Writing Associates Program
The Writing Associates Program trains peer writing tutors to assist individual professors with writing in courses. Seeking to strengthen the classroom learning community, a WA acts as a bridge between professor and students in order to enhance the learning and teaching of writing.
Read what faculty, students, and Writing Associates themselves have to say about the Writing Associates Program.
Who are Writing Associates?
WAs are undergraduates from a variety of disciplines who are identified by their professors as outstanding writers. All WAs take WRPG 214: Working with Writers: Theory and Practice, and they also work as peer writing tutors in the Norman M. Eberly Writing Center.
What kinds of things can a Writing Associate do?
While a WA does not grade papers or teach, she can do a variety of things that supplement and enhance instruction:
- facilitate peer review of papers either in class or outside of class;
- offer in-class mini-lessons on the writing process and/or a variety of writing skills (i.e. shaping a thesis, writing conclusions, documenting sources, etc.);
- model good discussion and learning techniques;
- hold office hours to assist with writing and clarify the professor's expectations and feedback;
- meet with the professor to discuss observations and insights about how the students are learning;
- and act as a writing resource by referring students to the writing center.
What are the ways to integrate a Writing Associate into the classroom learning community?
Collaborate with your WA. While the WA assists the students in the class with understanding things like writing assignments and professor feedback, ideally the WA will also collaborate with the professor, helping the professor to better understand the inner workings of students as they grapple with writing assignments, rubrics, and feedback.

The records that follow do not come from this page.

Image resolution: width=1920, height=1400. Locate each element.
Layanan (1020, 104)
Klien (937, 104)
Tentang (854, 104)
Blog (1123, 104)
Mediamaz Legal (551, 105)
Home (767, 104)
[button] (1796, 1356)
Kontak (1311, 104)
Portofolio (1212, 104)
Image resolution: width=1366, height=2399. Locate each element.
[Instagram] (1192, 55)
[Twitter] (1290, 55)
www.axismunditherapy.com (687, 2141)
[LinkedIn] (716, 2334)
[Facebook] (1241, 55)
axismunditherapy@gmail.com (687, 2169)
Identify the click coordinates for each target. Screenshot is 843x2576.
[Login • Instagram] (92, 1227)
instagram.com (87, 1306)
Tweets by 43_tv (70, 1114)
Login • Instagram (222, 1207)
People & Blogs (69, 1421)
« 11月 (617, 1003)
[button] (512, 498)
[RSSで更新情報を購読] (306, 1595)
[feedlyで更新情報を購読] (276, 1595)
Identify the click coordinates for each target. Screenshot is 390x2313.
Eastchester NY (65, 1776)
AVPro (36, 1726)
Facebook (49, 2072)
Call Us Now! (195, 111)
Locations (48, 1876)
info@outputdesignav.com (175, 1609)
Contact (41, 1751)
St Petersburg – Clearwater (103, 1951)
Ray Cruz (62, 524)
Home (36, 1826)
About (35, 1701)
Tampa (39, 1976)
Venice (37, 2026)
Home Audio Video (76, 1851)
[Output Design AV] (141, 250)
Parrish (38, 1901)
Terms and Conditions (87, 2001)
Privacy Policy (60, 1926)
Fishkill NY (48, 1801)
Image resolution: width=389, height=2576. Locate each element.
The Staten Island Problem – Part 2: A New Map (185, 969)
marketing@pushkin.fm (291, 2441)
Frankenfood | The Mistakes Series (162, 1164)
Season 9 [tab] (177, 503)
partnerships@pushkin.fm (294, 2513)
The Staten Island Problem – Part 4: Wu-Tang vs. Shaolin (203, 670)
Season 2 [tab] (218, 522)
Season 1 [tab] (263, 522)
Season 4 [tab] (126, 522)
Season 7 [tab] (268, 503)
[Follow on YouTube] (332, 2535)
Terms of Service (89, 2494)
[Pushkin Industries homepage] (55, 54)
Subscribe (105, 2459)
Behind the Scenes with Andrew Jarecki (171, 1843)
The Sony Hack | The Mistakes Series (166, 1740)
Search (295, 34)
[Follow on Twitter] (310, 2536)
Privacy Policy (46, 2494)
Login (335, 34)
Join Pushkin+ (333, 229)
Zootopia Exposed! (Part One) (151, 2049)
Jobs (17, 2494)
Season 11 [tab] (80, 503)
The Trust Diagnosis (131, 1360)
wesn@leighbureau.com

As such, the WA serves as a “change agent,” contributing to both faculty development and to student learning.
Make the students accountable for the work they do with the WA. The success of the WA depends on whether the professor communicates that the WA is central or peripheral to the classroom learning community. There are several ways to emphasize the importance of the WA:
- devote a paragraph in the syllabus to describing the role of the WA and providing his contact information;
- invite the WA to class for introductions and to share the WA's policy statement;
- include office hour visits to the WA in the class participation grade;
- make out-of-class peer review mandatory;
- award points to students for attending out-of-class peer review or require students to submit a revision plan.
How does one apply for a Writing Associate?
1.) You are eligible to work with a WA if you are scheduled to teach a First-Year Seminar course, a WR course, or a senior capstone course.
2.) All faculty who have not yet worked with a WA are asked to attend a brief orientation meeting on how to integrate a WA into your pedagogy. Orientation meetings are TBA each semester.